Figure 6. fbufs Architecture
As mentioned above, this method requires modifying the API. To use the fbufs architecture, both the application and the Linux operating system kernel driver need to use the new API. If the application needs to send data, then it needs to get a fbuf from the buffer pool, fill in the data, and then send the data through the file descriptor. The received fbufs can be retained by the application for a period of time. Then, the application can use it to send other data or return it to the buffer pool. However, in some cases, the data in the data packet needs to be reassembled, so the application that receives the data through fbuf needs to copy the data to another buffer zone. Furthermore, the application cannot modify the data currently being processed by the kernel. Based on this, fbufs
The system structure introduces the concept of forced lock to ensure its implementation. For applications, if fbufs has been sent to the operating system kernel, the application will not process these fbufs.

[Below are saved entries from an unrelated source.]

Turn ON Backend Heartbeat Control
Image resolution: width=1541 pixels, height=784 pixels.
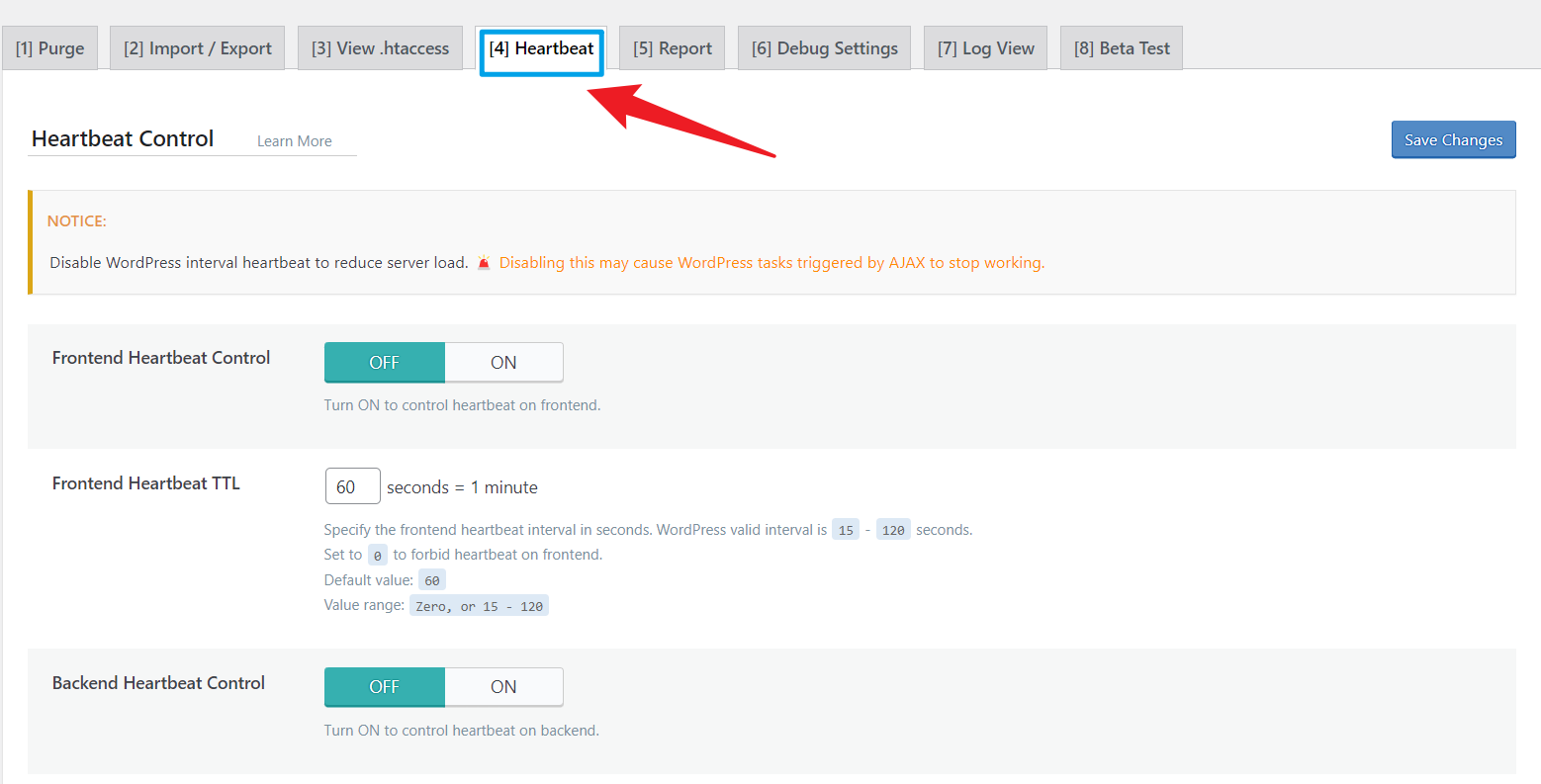pyautogui.click(x=503, y=686)
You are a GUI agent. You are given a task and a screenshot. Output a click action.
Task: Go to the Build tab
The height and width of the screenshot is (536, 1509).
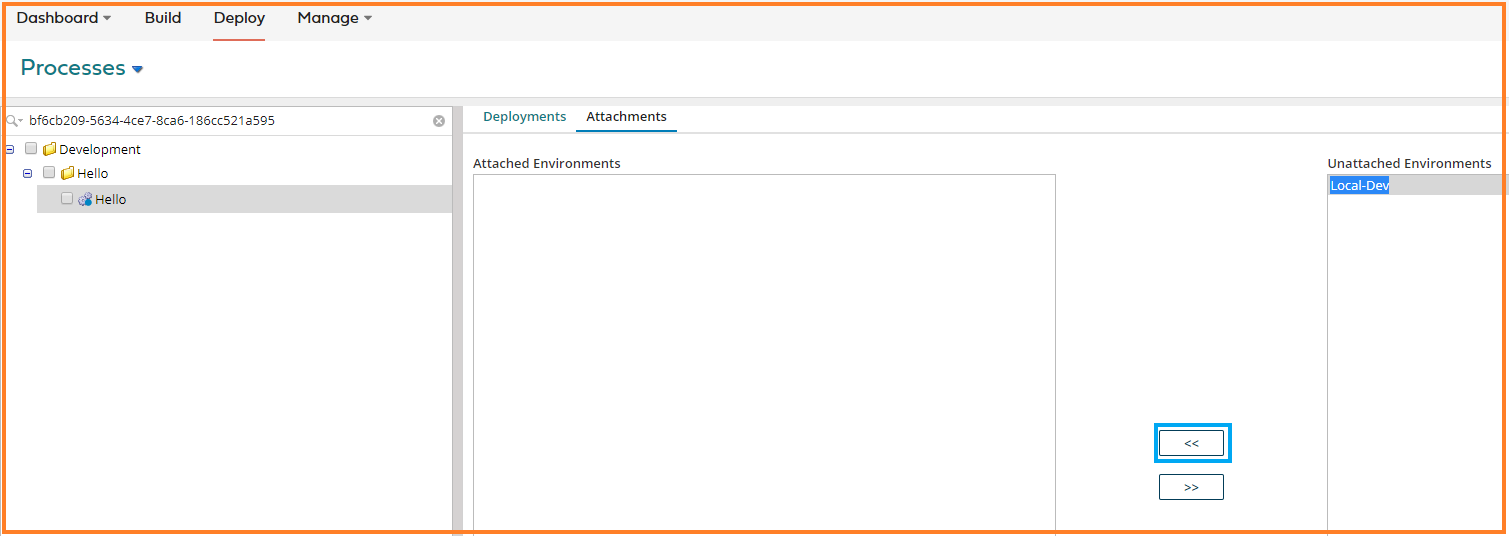coord(163,18)
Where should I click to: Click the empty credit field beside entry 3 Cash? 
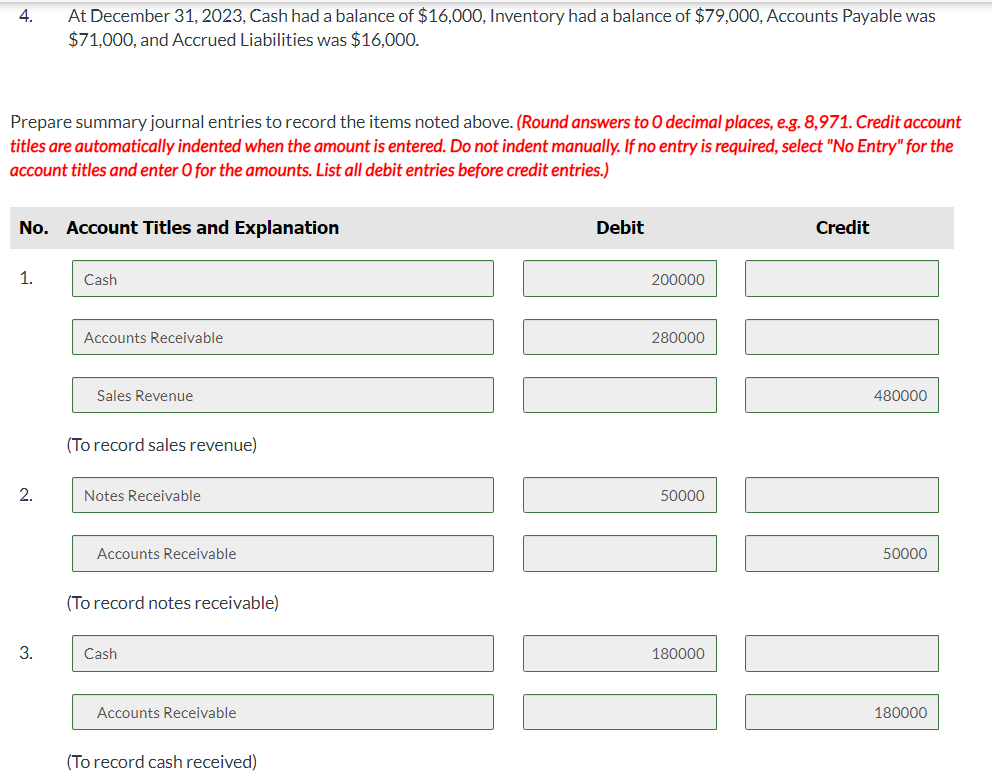click(842, 653)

This series of articles introduces the zero copy Technology in Linux. This article is the second part. This article gives a more detailed introduction of the zero-Copy Technology in the first part of the article on the Linux operating system. It mainly describes their respective advantages, disadvantages and applicable scenarios. For network data transmission, the application of the zero copy technology is hindered by many physical structure factors, including the Virtual Storage Architecture and network protocol architecture. Therefore, the zero copy technology can only be used in some special cases, such as file services or high-bandwidth communication using a special protocol. However, the application of the zero copy Technology in disk operations is much more feasible, probably because disk operations have the characteristics of synchronization and the data transmission unit is
Page granularity.
Many zero copy technologies are proposed and implemented for the Linux operating system platform. However, not all these zero copy technologies are widely used in real-world operating systems. For example, the fbufs architecture seems attractive in many aspects, but using it requires modifying the API and driver, and it has other implementation difficulties, this makes fbufs still stuck in the experiment stage. The Dynamic Address re ing technology only requires a small amount of modifications to the operating system, although the user's software does not need to be modified, however, the current virtual storage architecture does not support frequent virtual address re ing operations. To ensure storage consistency, you must refresh the TLB and level-1 cache after re ing. In fact, the zero copy technology implemented by address re ing is applicable to a very small extent, because the overhead of virtual storage operations is usually
The overhead of CPU copy is even greater. In addition, in order to completely eliminate CPU access to storage, additional hardware is usually required for support, which is not very popular and expensive.
The purpose of this series of articles is to help readers identify the performance issues arising from the zero copy Technology in Linux operating systems. The specific implementation details of various non-copy technologies are not described in detail in this series. At the same time, the zero copy technology has been constantly developing and improving. This series of articles does not cover all the zero copy technologies that have emerged on Linux.